4.13. Molecular Docking Simulations

Potential interaction sites between 5-LOX and inhibitors were predicted via docking simulations using the AlphaFold-generated 5-LOX and the uncorked 5-LOX (PDB ID: 6N2W) as templates. To understand the effect of ARM1 on the peptidolysis of different peptide analogues, peptide analogues as ligands were docked into the crystal structure of LTA₄H in a complex with ARM1 and a stable PGP derivative, 1-[4-oxo-4-[(2S)-pyrrolidin-2-yl]butanoyl]-L-proline (OPB-Pro) (PDB ID: 4MKT), LTA₄H D375N in open conformation with open (PDB ID: 5NID) and closed (PDB ID: 5NIA) tyrosine gates. Peptide analogues were prepared using the Grade Web Server (https://www.globalphasing.com; accessed on 18 April 2023). Prior to the docking, all ligands, except catalytic metals, were removed from the X-ray structures. Simulations were carried out with the AutoDock Vina tool [56]. Binding modes with the best docking scores were visualized using the Chimera software.

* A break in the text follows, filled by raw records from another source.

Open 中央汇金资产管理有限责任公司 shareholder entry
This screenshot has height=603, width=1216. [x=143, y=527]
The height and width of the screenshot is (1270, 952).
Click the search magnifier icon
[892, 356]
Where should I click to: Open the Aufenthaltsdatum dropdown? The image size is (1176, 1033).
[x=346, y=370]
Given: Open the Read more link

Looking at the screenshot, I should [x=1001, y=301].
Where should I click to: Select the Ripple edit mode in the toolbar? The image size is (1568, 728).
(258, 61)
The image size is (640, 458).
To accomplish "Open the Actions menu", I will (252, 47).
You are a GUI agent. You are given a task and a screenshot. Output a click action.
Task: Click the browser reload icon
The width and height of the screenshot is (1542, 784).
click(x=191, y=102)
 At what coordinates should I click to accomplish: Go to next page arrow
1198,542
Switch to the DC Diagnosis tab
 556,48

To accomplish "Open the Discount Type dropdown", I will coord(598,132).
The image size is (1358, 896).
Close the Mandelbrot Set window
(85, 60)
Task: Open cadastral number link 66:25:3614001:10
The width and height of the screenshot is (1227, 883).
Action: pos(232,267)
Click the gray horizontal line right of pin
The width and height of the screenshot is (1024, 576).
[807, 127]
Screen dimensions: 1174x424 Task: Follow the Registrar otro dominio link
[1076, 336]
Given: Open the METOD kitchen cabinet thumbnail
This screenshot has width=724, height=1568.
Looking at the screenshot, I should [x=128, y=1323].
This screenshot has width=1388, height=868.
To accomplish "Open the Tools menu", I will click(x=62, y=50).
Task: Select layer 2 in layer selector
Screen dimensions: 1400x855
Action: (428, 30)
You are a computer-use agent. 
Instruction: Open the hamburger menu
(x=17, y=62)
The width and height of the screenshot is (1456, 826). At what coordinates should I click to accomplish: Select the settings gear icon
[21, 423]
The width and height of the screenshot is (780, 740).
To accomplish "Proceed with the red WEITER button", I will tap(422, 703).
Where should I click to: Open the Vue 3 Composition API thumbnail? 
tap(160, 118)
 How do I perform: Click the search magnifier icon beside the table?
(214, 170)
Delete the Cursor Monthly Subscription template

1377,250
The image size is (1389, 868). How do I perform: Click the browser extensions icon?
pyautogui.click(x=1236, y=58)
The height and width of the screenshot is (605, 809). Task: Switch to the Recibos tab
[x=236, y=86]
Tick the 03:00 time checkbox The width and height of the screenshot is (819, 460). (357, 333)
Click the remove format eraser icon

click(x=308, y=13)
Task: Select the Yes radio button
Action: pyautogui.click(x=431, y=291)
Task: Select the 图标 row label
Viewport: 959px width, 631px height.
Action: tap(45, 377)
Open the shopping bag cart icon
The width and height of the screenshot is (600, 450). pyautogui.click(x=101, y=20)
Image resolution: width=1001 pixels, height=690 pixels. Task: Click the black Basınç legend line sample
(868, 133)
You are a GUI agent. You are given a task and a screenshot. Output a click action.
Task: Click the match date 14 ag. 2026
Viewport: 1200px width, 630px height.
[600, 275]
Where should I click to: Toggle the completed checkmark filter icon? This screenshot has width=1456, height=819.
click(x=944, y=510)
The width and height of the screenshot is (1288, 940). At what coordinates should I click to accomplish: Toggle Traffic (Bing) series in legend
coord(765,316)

4.14. Statistical Analysis

Data were presented as mean ± SEM unless otherwise specified. Differences among groups were evaluated by Student’s t-test, One-way or Two-way ANOVA and a value of p < 0.05 was considered statistically significant.

5. Conclusions

In summary, chalcogen-containing inhibitors are potential lead molecules that can be improved to selectively spare and possibly increase the aminopeptidase activity of LTA₄H. These inhibitors possess a potential to modulate the immune system and inflammatory processes through inhibition of the 5-LOX and LTA₄H enzymatic cascade.